Researchers at the University of Massachusetts Amherst are raising a red flag over an unintended consequence of a common approach to textile wastewater treatment: the potential creation of toxic byproducts during electrochemical dye-removal processes. Their findings suggest that a routine ingredient salt can change the chemistry of treatment in ways that may expose workers to harmful compounds and increase downstream environmental risk.
The study examined electrochemical treatment systems that many textile operations use to break down dye pollutants before effluent is discharged. In these systems, sodium chloride is often added to improve conductivity and help drive reactions that degrade colour. The researchers found, however, that chloride can also generate reactive chlorine species during electrochemical reactions, which may then form chlorinated and brominated disinfection byproducts, including chloroform and bromoform.
“The focus of the paper really was the occupational hazards from formed byproducts on the people working in these factories,” said Sean McBeath, assistant professor in the Riccio College of Engineering at UMass Amherst.
McBeath’s team, the Water, Wastewater and Electrochemical Technologies (WWET) Lab, typically works on drinking water systems, where the formation of disinfection byproducts is a longstanding concern. In that context, earlier research by the group has shown that when chloride is present during certain electrochemical reactions, reactive chlorine intermediates can form—creating conditions that favour the production of potentially harmful byproducts.
In the textile-focused study, the researchers tested Azo dyes, which account for roughly half of global dye use, and detected chloride-related toxic byproducts at concentrations measured in the hundreds of parts per billion. They also evaluated dyes that contain bromine, reporting bromoform levels reaching 526 ppb following treatment.

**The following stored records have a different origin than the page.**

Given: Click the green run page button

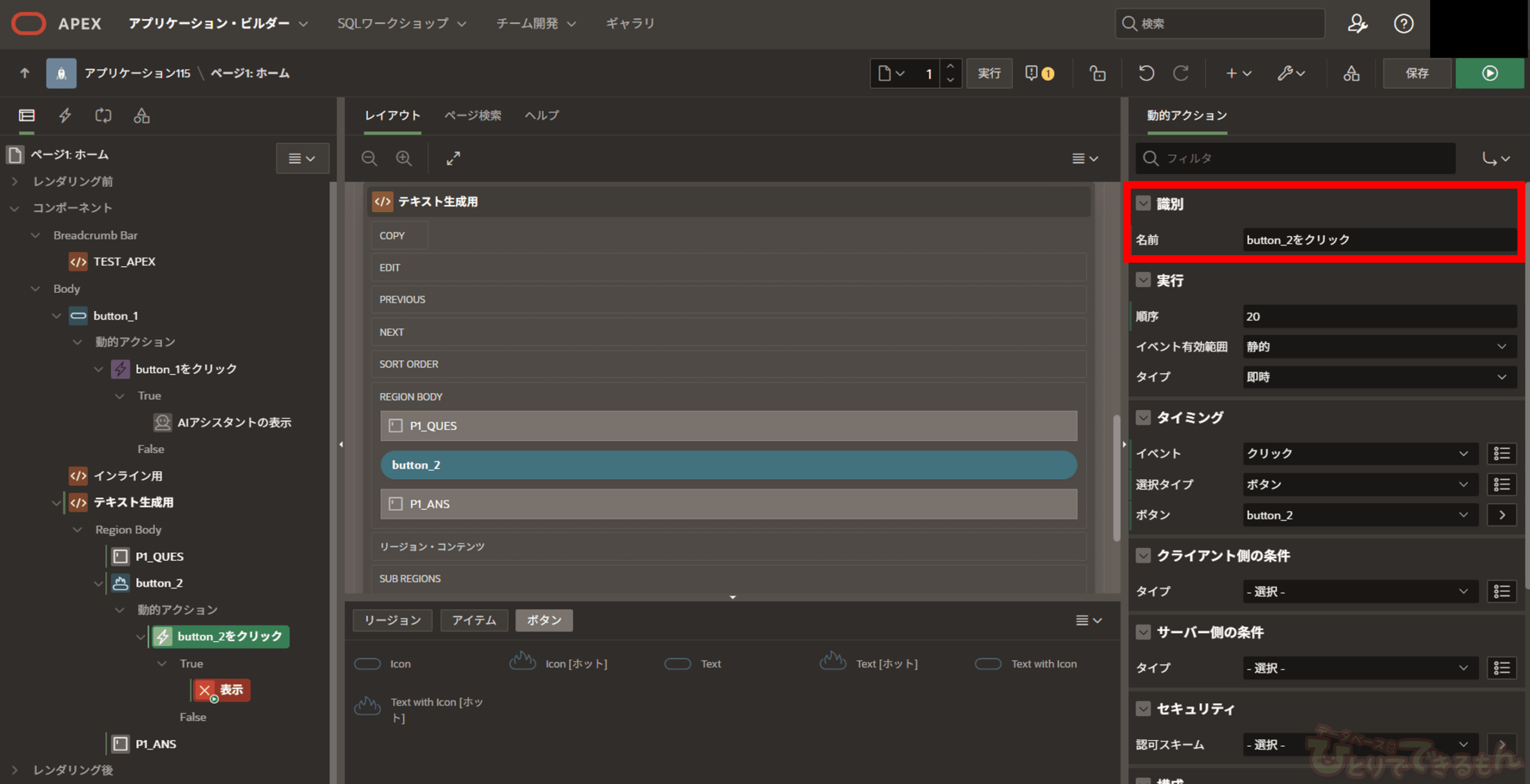Looking at the screenshot, I should 1489,74.
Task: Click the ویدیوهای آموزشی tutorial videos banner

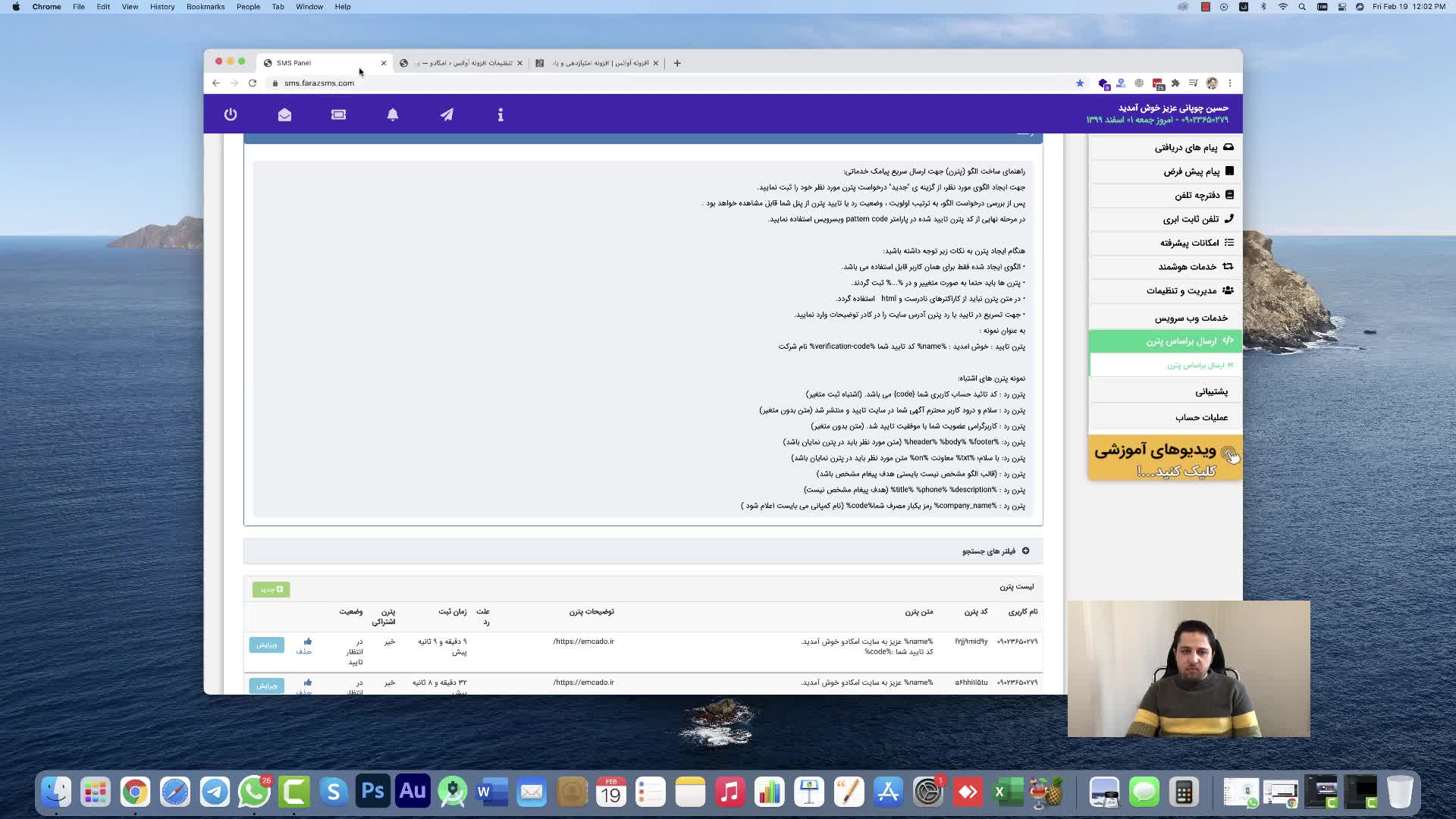Action: (1165, 457)
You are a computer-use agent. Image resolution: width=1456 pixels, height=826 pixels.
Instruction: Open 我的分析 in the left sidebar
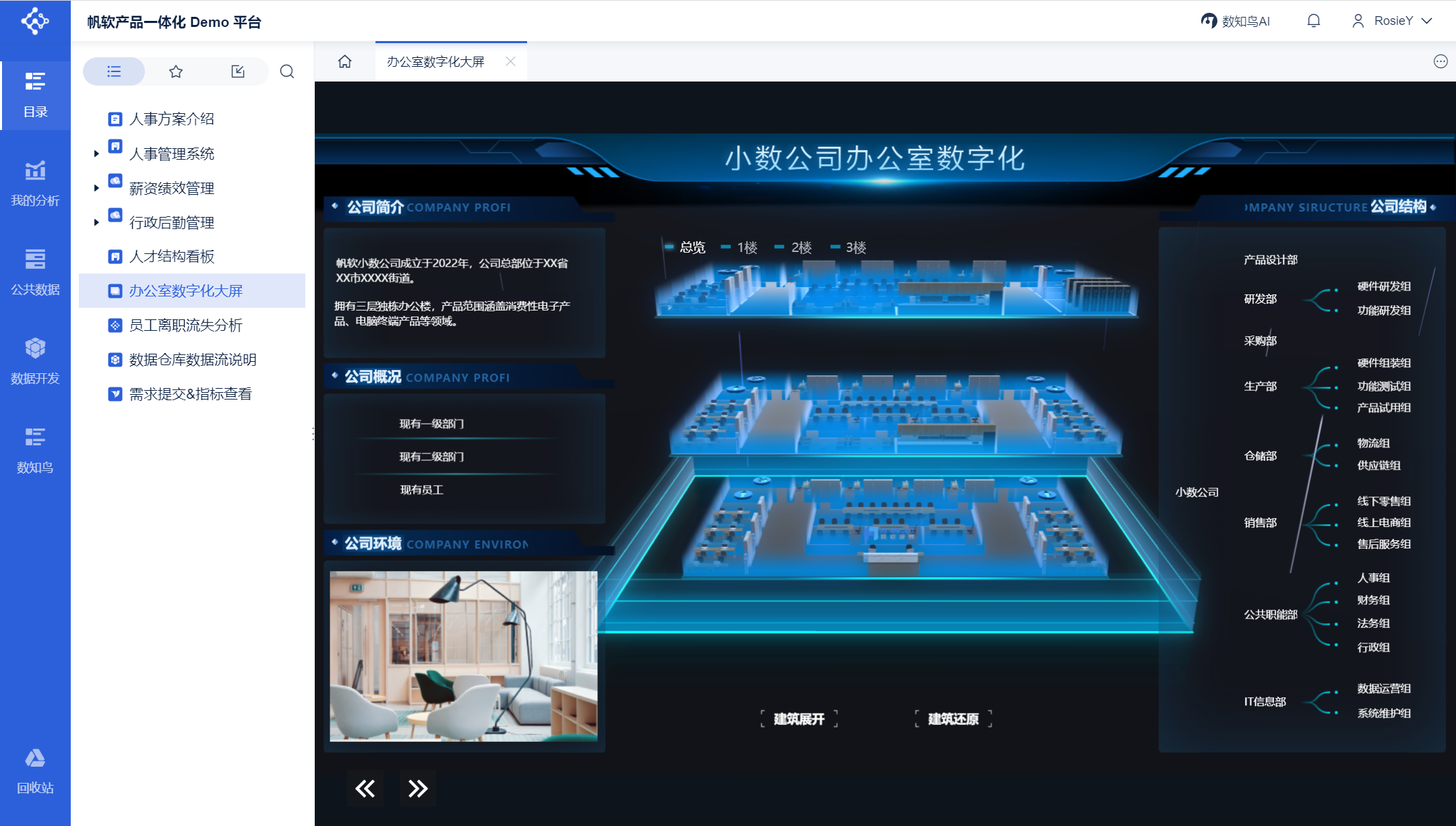[x=35, y=183]
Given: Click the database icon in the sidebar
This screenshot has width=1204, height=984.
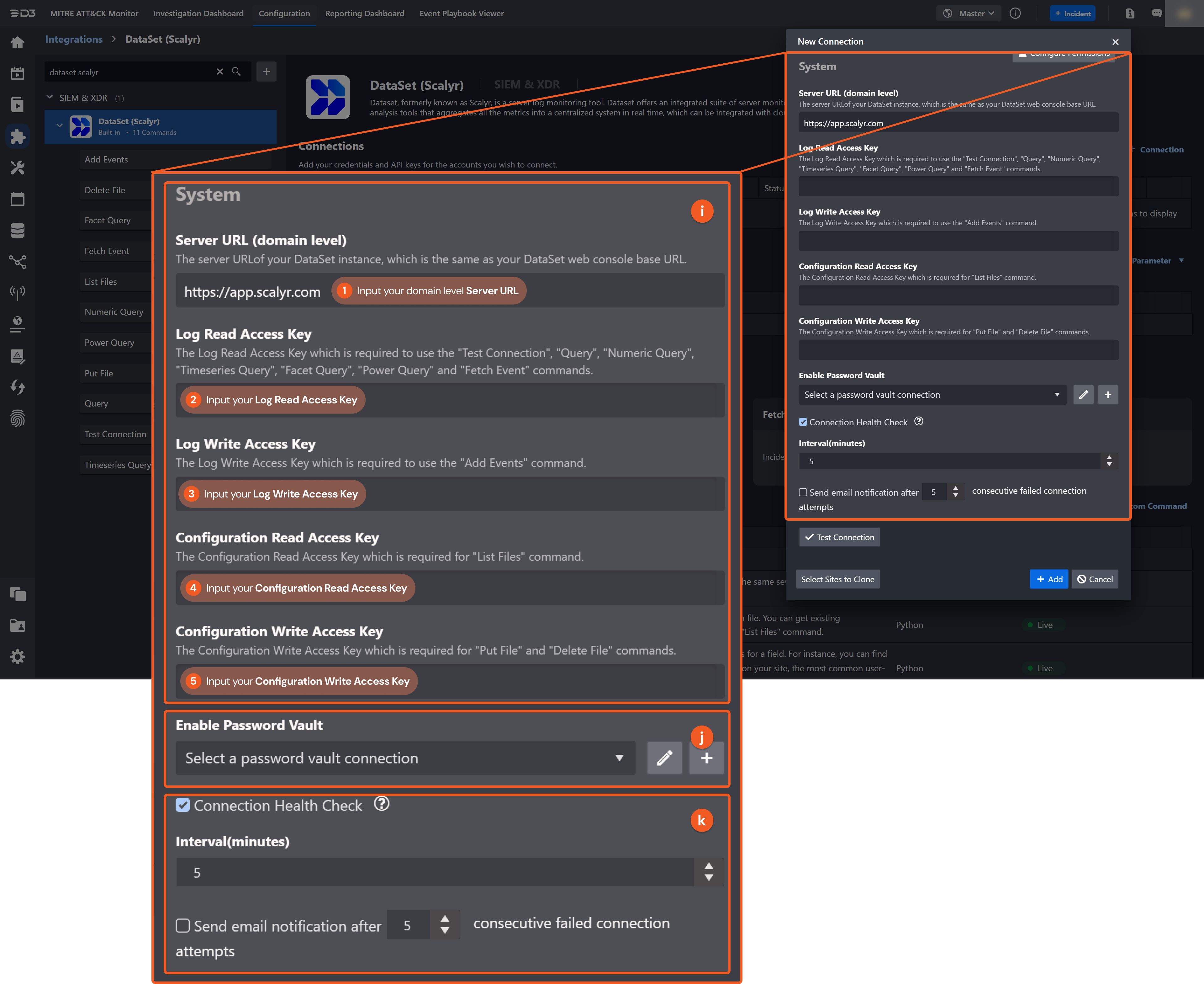Looking at the screenshot, I should coord(18,230).
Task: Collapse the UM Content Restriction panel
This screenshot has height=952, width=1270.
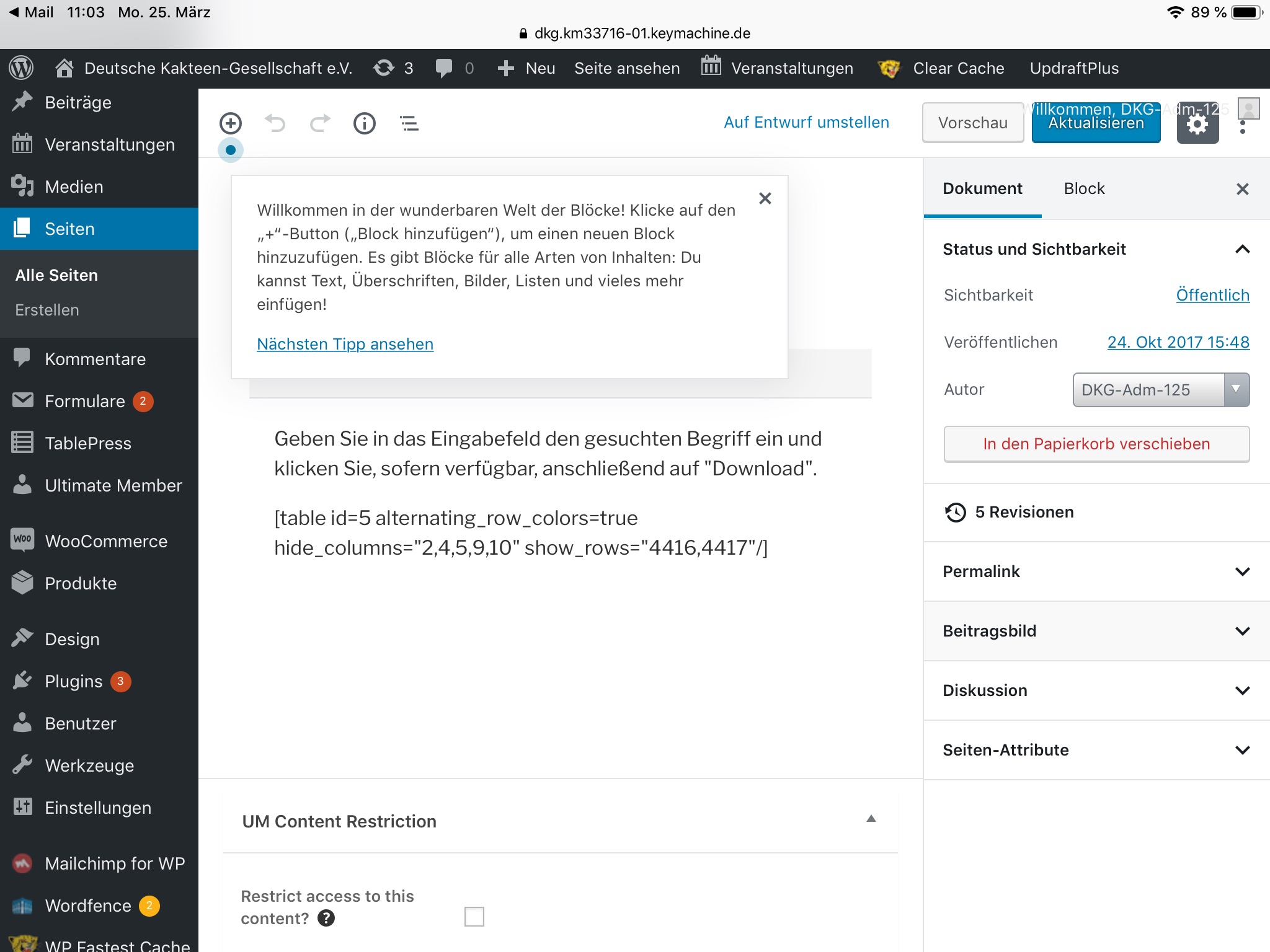Action: coord(871,819)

While the US Environmental Protection Agency does not set limits for these compounds in industrial effluent from textile wastewater treatment, it does impose a strict benchmark in drinking water: a maximum of 80 ppb for total trihalomethanes. McBeath said the measured concentrations in the study would exceed that reference point by a wide margin.
“For Azo dyes, it is three times higher than what we are allowed to shower in or drink,” McBeath said, adding that bromine-containing dyes increased concentrations to more than ten times the EPA limit.
The researchers argue the issue has two layers of risk. First is potential exposure inside factories, where workers may inhale volatile byproducts generated during treatment or come into contact with contaminated water. Second is the downstream question: what happens when treated water containing these compounds enters rivers, coastal zones or other aquatic ecosystems and whether those pollutants could eventually affect human health through water supply pathways.
To reduce risk, the team outlined several mitigation options. One is process substitution: replacing sodium chloride with other salts such as sodium sulphate to reduce reactive chlorine chemistry. Another is technical optimisation, including catalysts that can limit byproduct formation while maintaining dye removal performance. The third is workplace control specifically improving ventilation and other protective measures to reduce occupational exposure where byproducts may be released into the air.
“It is companies’ responsibilities to make sure that they are not doing harm to their workers and to the downstream environment, added McBeath.
With wastewater standards differing widely between countries, the WWET Lab is calling for more attention to this emerging hazard in electrochemical dye-treatment technology particularly as adoption expands and as regulators and brands place greater emphasis on cleaner, safer manufacturing systems.